A couple of bags were passed between Jay and his sister, the deflated duck and the life vest staying firmly on his lap. Mara noticed Jay’s knee was shaking. They exchanged nervous smiles, as if their lips had never touched before. Mara felt a tug in her chest that she was wholly unfamiliar with. A yearning she hadn’t expected to feel around him. She pushed it down into that deep place where she’d placed all the other swirling emotions of the last three months, left there to be unexamined until she needed them.
What was it Jane Austen said about exes? Strangers that would never become acquainted. Sitting there now made her feel it, that ache of sadness about the things that weren’t going to happen between them. That he decided were not going to happen.

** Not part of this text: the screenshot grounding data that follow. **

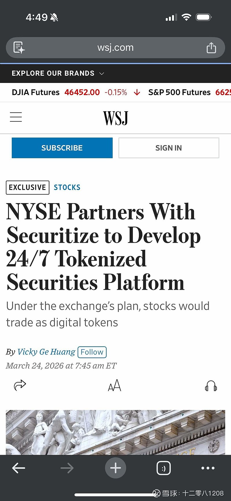
Task: Expand the Explore Our Brands dropdown
Action: coord(58,73)
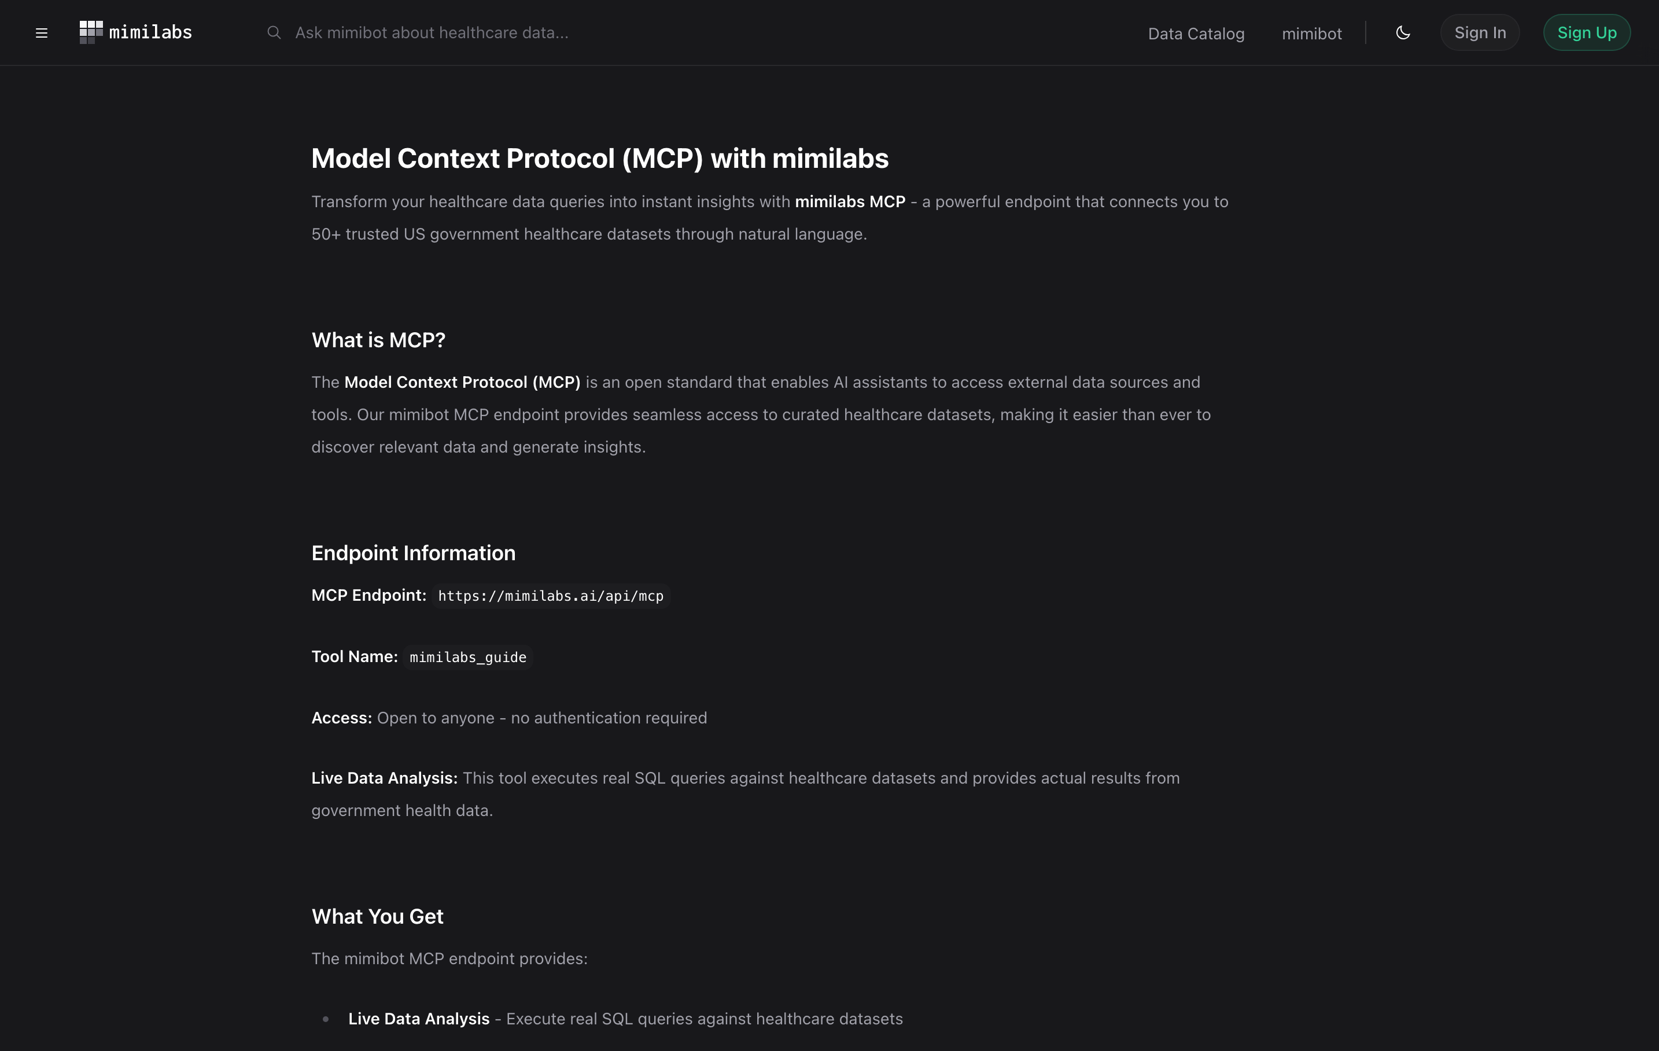Click the magnifier search icon
Image resolution: width=1659 pixels, height=1051 pixels.
tap(274, 32)
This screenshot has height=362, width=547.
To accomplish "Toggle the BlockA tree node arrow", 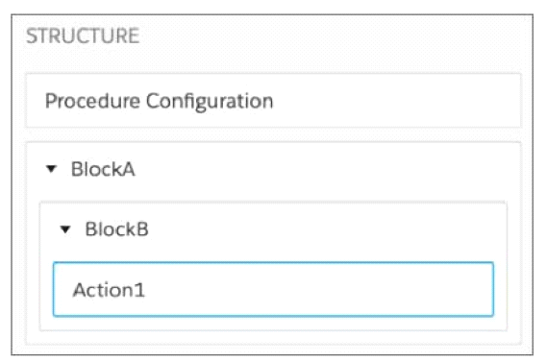I will [x=51, y=169].
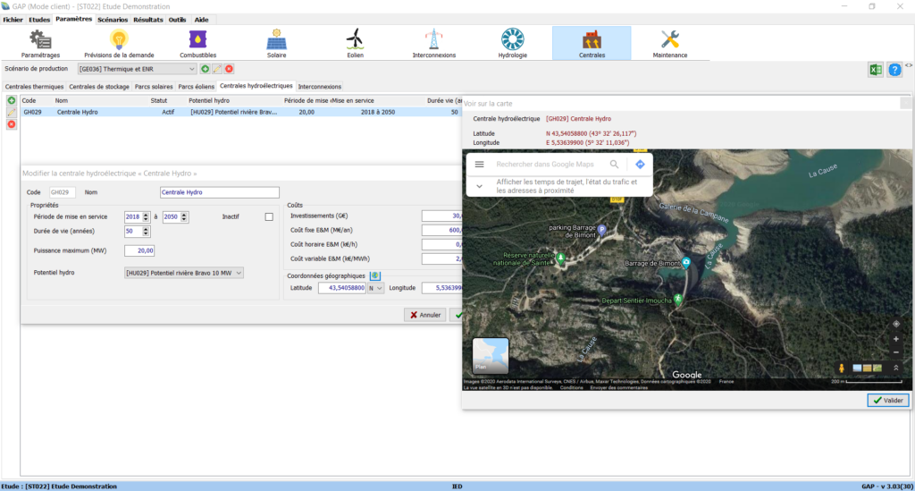Image resolution: width=915 pixels, height=491 pixels.
Task: Switch to the Centrales thermiques tab
Action: (x=35, y=87)
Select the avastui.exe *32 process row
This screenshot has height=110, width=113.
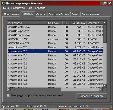pos(55,47)
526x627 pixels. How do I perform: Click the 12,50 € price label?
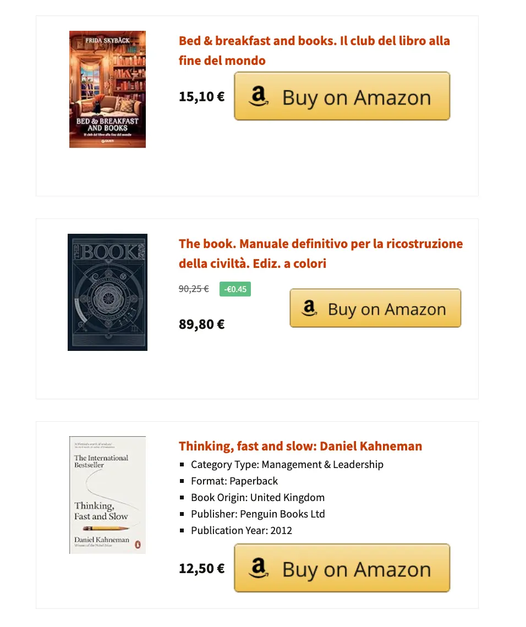[201, 568]
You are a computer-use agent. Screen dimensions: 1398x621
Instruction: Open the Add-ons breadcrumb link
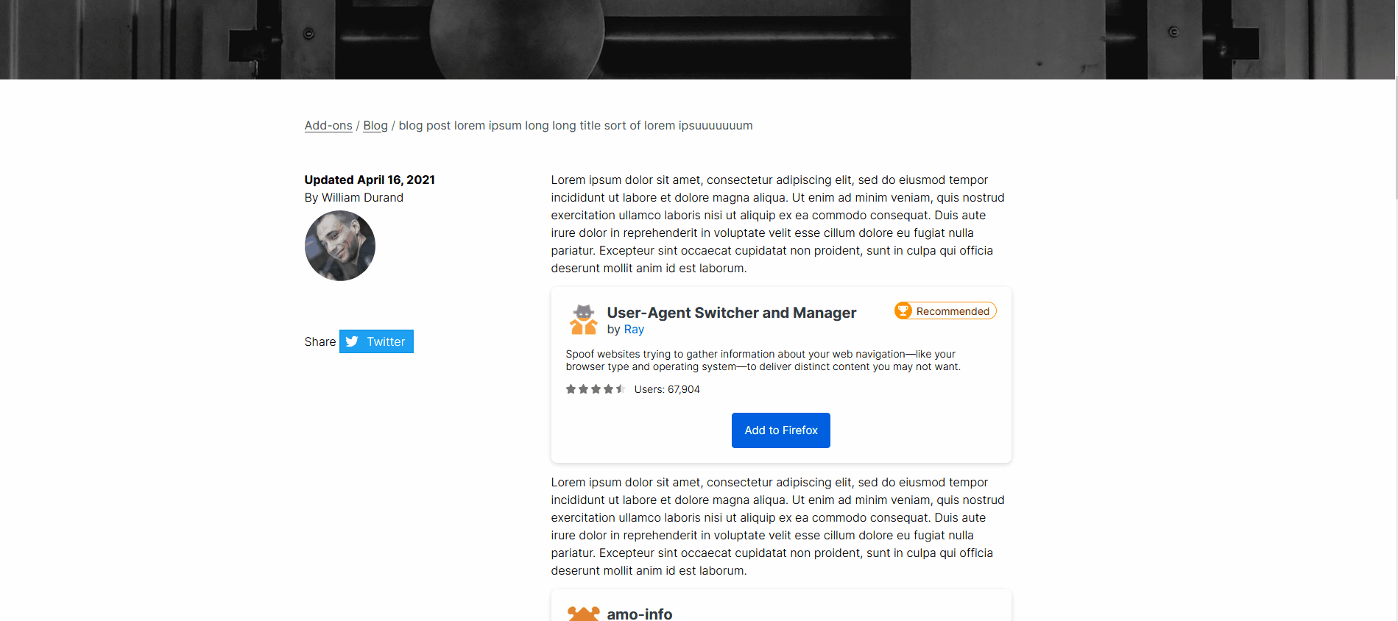point(328,125)
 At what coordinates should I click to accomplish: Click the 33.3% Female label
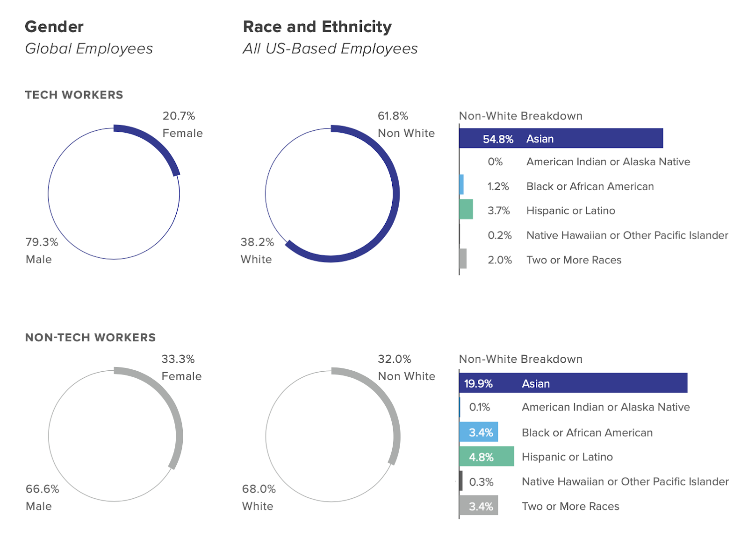click(181, 367)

Not that Jay was her ex or anything. He wasn’t actually anything , really, but still his knee shook, and Mara was… She was mad at him. She knew this because it was the predominant feeling she’d been carrying for Jay Montinola since she met him. But while she was angry, she could be polite. Ten minutes’ worth of polite.
“So,” Mara started, because she was the bigger person, and she didn’t plan on letting him know that she was angry with him, “your Ate and niece?”
Her voice was almost snatched out of the air by the roaring engine and the wind that whipped through the boat.
“What?” Jay asked. Because it was the polite thing to do, even if there was no use to start polite conversation on a moving boat. Mara had forgotten how loud it could get.
“Your family?” Mara screamed, gripping the bench in front of her to keep herself steady. She used her lips to point to Ate Irene and Luna. He still looked confused. “Oh my god. YOUR FAMILY?”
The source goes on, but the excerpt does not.